Consigne A:
Répondez brièvement à ces questions sur le texte sur les médicaments :
(i) Selon le texte, que modifient essentiellement les antibiotiques ?
(ii) Quels médicaments utilisés en psychiatrie sont cités en particulier comme suscitant crainte et méfiance ?
(iii) Quelle profession la personne qui écrit dit-elle exercer ?
Consigne B:
Modifiez un passage du texte sur les médicaments en le reprenant à partir de « Je ne suis ni » et jusqu'à « effets secondaires indésirables. ». Remplacez-y « psychologue » par « thérapeute ».
Consigne C:
D'après le texte sur les médicaments, quelles sont toutes les démarches que les clients sont parfois incités à demander à leur médecin ?

Texte de l'exercice:
-*-

Ai-je vraiment besoin d’une pilule?
Très peu de gens remettraient en question une ordonnance d’antibiotiques. Les antibiotiques modifient essentiellement un important biorégulateur (notre système immunitaire), mais cela ne semble pas poser de problème à la plupart d’entre nous.
Cependant, les médicaments qui régulent nos humeurs ne sont pas acceptés aussi facilement. Les médicaments utilisés en psychiatrie, particulièrement les antidépresseurs, suscitent beaucoup de crainte et de méfiance. Certaines de ces craintes sont fondées, mais une grande partie ne l’est pas.
Je ne suis ni pour, ni contre les médicaments. Ce n’est qu’une option de traitement qui peut et doit être envisagée à l’occasion. En tant que psychologue, je ne prescris pas de médicaments, mais je passe beaucoup de temps à en discuter avec des clients. Parfois, je les incite à demander à leur médecin de faire un essai, ou d’augmenter ou de diminuer une dose, ou d’étudier la possibilité de changer un médicament qui, bien qu’il soit utile, a des effets secondaires indésirables.

-*-

Enregistrements fournis:
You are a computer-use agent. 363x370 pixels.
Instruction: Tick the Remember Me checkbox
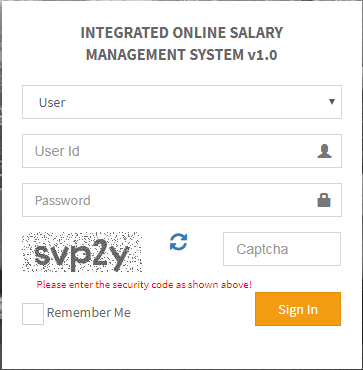click(33, 314)
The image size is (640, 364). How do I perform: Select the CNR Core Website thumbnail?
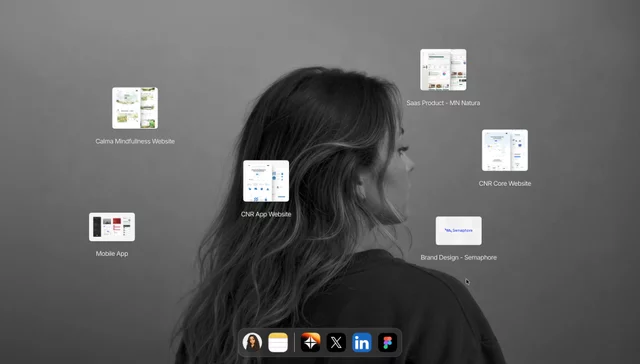point(505,150)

-*-

Réponse A:
(i) Un important biorégulateur, notre système immunitaire.
(ii) Les antidépresseurs.
(iii) Psychologue.

Réponse B:
Je ne suis ni pour, ni contre les médicaments. Ce n’est qu’une option de traitement qui peut et doit être envisagée à l’occasion. En tant que thérapeute, je ne prescris pas de médicaments, mais je passe beaucoup de temps à en discuter avec des clients. Parfois, je les incite à demander à leur médecin de faire un essai, ou d’augmenter ou de diminuer une dose, ou d’étudier la possibilité de changer un médicament qui, bien qu’il soit utile, a des effets secondaires indésirables.

Réponse C:
- Faire un essai
- Augmenter une dose
- Diminuer une dose
- Étudier la possibilité de changer un médicament qui, bien qu'il soit utile, a des effets secondaires indésirables